A startling new cybersecurity report has positioned Nigeria as the most targeted nation in Africa for digital assaults, with local organisations enduring a barrage of attacks far exceeding regional and global averages.
Alarming Attack Rates Far Above Average
The 'African Perspectives on Cyber Security Report 2025' from global security firm Check Point Software Technologies Ltd. delivers concerning figures. It finds that Nigerian companies face an average of 4,200 cyberattacks every week.
This number dramatically outpaces the continental average of 3,153 weekly attacks and is roughly 60% higher than the global average of 1,963 attacks per organisation. This data solidifies Nigeria's unenviable position as the epicentre of cybercriminal activity on the African continent.

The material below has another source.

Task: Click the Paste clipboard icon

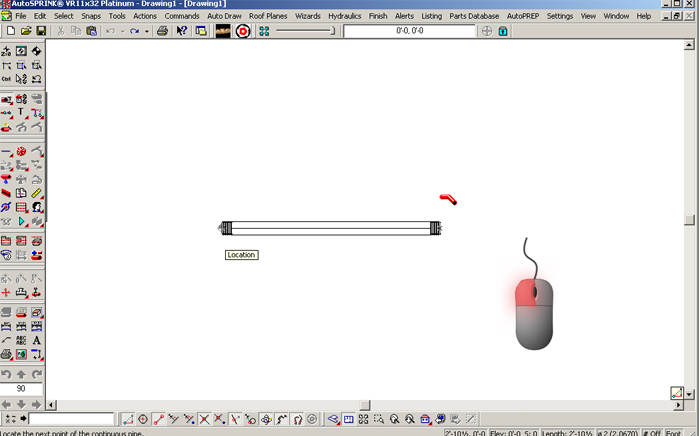Action: click(91, 31)
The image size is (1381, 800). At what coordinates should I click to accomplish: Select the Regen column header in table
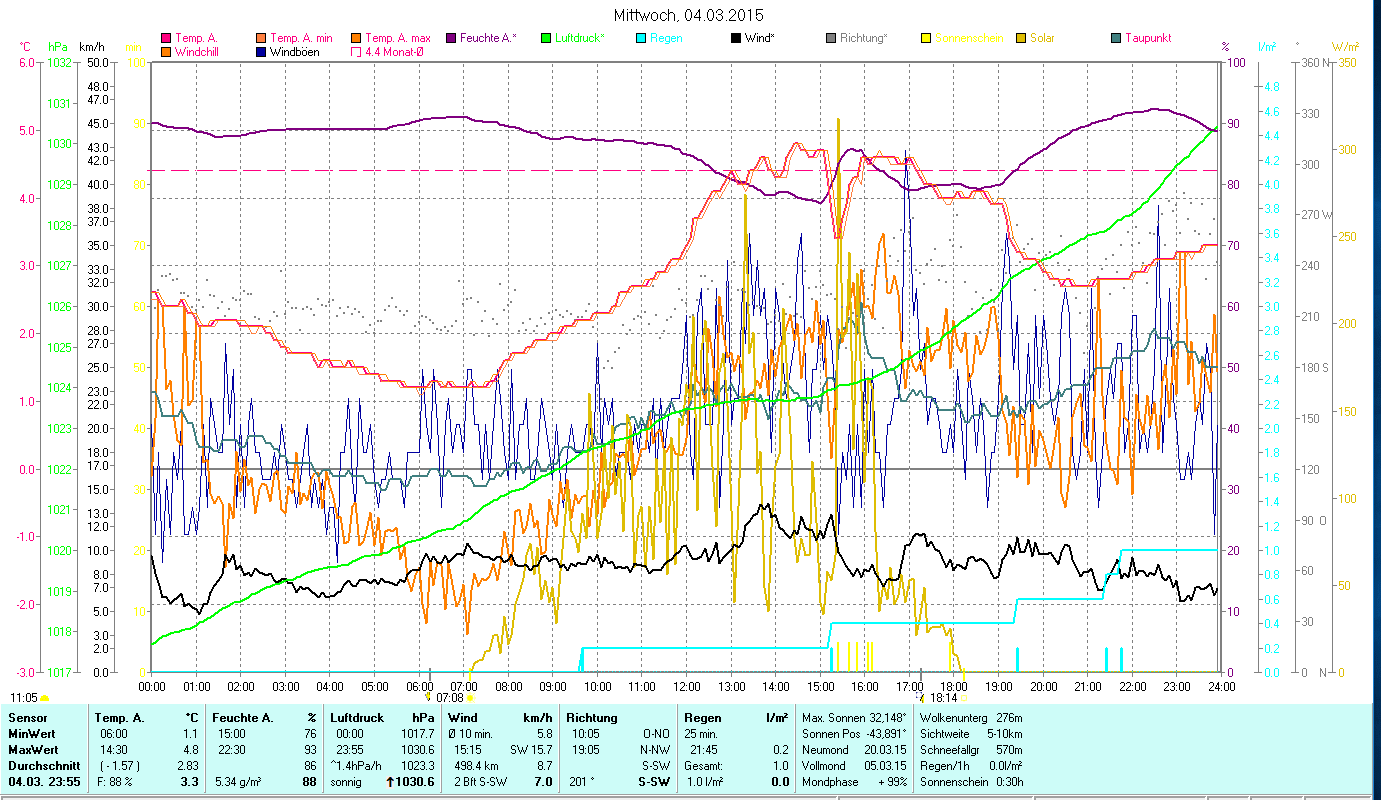(x=703, y=717)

The AI-Powered Threat Landscape
Kingsley Oseghale, Check Point’s Country Manager for West Africa, directly linked the escalating threat to the adoption of artificial intelligence by malicious actors. He explained that cybercriminals are now leveraging AI tools to automate and enhance their schemes.
Phishing, impersonation, and cloud-based attacks have become more sophisticated and widespread due to this technological shift. Oseghale emphasised that AI is now a core part of the threat environment, making traditional defence methods insufficient.
The report identifies key sectors bearing the brunt of these attacks, including finance, energy, telecommunications, and government institutions. Vulnerabilities often stem from exposed digital identities and misconfigured systems.
National Trends and Required Defences
The cyber threat profile varies across Africa. While Nigeria is particularly plagued by business email compromise and cloud exploitation, other nations face different challenges. South Africa contends with rising ransomware and botnets, Kenya has seen energy infrastructure targeted, and Morocco experiences coordinated disruptions in government and education systems.
Check Point's report outlines five major shifts shaping cyber risks in 2025, including the evolution of ransomware into data-leak extortion and the rise of AI-driven deception. It also warns that weak cyber readiness could hinder access to international markets, especially under regulations like the European Union's NIS2 Directive.
The firm advocates for a fundamental change in strategy. "The only effective response is prevention-first security that combines visibility, governance, and AI protection," the report states. Oseghale stressed that as organisations adopt AI, their cybersecurity must evolve from reacting to predicting threats.
The study recommends that African governments and businesses adopt ongoing risk assessments, ensure regulatory compliance, and foster stronger collaboration between public and private sectors to build digital resilience.
This report follows earlier alarms raised by a Nigerian House of Representatives committee, which uncovered vulnerabilities in the country's digital payment systems. The committee highlighted risks from unregistered agents, cloned terminals, and poor security practices in the growing fintech sector.